El día 24 de febrero de 2022 se inició la invasión rusa a gran escala de Ucrania. Una vez más en la historia una pugna de poder entre imperios se pagará con la sangre de los proletarios y pueblos. En este momento, como bien sabemos, el proletariado revolucionario sigue careciendo de capacidad de intervención en el escenario de la gran lucha de clases, y no digamos ya en la manifestación geopolítica de este escenario. Sin embargo, para alcanzar algún día esta agencia es fundamental comprender la situación y mantener una postura clara frente a todos los interesados en distorsionarla. En futuros análisis profundizaremos en el contexto y en la maraña de factores que han llevado a esta situación, pero valga este posicionamiento para señalar una serie de puntos fundamentales.
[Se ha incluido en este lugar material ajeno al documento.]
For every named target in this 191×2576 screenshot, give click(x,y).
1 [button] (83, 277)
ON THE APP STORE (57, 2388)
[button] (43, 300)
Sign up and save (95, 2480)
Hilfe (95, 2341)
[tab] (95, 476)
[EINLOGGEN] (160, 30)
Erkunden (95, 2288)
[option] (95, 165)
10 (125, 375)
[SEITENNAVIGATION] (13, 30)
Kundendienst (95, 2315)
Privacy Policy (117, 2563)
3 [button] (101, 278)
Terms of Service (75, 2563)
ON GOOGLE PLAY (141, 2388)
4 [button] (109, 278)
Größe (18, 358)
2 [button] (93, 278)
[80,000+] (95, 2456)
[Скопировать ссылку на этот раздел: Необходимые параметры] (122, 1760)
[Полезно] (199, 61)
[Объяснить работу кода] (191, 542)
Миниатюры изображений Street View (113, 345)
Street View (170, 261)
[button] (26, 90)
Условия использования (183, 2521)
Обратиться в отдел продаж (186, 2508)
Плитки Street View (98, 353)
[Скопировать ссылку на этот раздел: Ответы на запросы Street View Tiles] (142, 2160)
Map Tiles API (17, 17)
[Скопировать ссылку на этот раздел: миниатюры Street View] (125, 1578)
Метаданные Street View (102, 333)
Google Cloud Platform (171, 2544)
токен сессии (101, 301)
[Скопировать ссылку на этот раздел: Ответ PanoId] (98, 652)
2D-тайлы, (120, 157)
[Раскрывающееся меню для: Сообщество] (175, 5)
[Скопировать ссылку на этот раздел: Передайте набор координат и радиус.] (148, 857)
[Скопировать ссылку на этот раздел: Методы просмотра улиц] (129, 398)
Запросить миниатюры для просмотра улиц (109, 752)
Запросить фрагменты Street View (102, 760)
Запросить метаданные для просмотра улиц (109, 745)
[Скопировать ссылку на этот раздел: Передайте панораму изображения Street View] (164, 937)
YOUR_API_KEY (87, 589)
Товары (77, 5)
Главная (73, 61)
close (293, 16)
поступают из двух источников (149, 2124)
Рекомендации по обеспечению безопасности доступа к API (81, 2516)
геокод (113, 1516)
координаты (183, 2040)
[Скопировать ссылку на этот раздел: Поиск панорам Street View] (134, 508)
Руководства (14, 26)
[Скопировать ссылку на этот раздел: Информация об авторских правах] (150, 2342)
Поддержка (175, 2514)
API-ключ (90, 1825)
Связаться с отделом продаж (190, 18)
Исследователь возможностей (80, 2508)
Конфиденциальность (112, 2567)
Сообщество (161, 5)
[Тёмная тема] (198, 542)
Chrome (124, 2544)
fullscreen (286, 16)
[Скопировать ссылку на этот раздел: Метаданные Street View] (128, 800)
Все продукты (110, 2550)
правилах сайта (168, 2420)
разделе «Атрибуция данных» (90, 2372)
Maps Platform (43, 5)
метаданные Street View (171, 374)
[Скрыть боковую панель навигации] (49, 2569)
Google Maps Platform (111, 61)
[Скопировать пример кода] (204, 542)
Empezando por lo ya indicado: presenciamos fundamentalmente una pugna inter-imperialista donde los pueblos sólo tienen protagonismo como proveedores de carne de cañón y padecimiento, siendo Ucrania un mero peón de una partida más amplia. Nada de lo que sucede hoy puede desligarse de lo acontecido en 2014 en torno a la plaza del Maidán de Kyiv. Nada de esta historia puede entenderse sin referencias a personajes siniestros como Victoria Nuland o a acontecimientos no menos siniestros como los, todavía no esclarecidos (aunque claros en sus beneficiarios), tiroteos de febrero de 2014 en dicha plaza. Estos oscuros eventos rompieron el acuerdo de compromiso al que se acababa de llegar entre las diferentes facciones de la burguesía ucraniana para encauzar la crisis política y llevaron a la toma armada del poder y a la expulsión del campo de juego político de cualquier facción de esta burguesía no alineada con una política exterior e interior anti-rusa. Ello significó romper el statu quo, tanto interno (campo de juego, todo lo corrupto que se quiera, ora para las facciones rusófilas, ora para las pro-occidentales) como externo (correlativamente a ello, estatuto neutral del país respecto a las grandes potencias), que había regido Ucrania desde 1991. La ruptura de este orden, que había durado por toda una generación, no puede explicarse sin el respaldo político y financiero del bloque imperialista euro-atlántico. De esta ruptura inicial del statu quo y de las reglas de juego sobre el que se sostenía (es decir, del cambio de régimen en Ucrania) proviene en lo inmediato la sucesión de acontecimientos que nos han llevado al momento actual.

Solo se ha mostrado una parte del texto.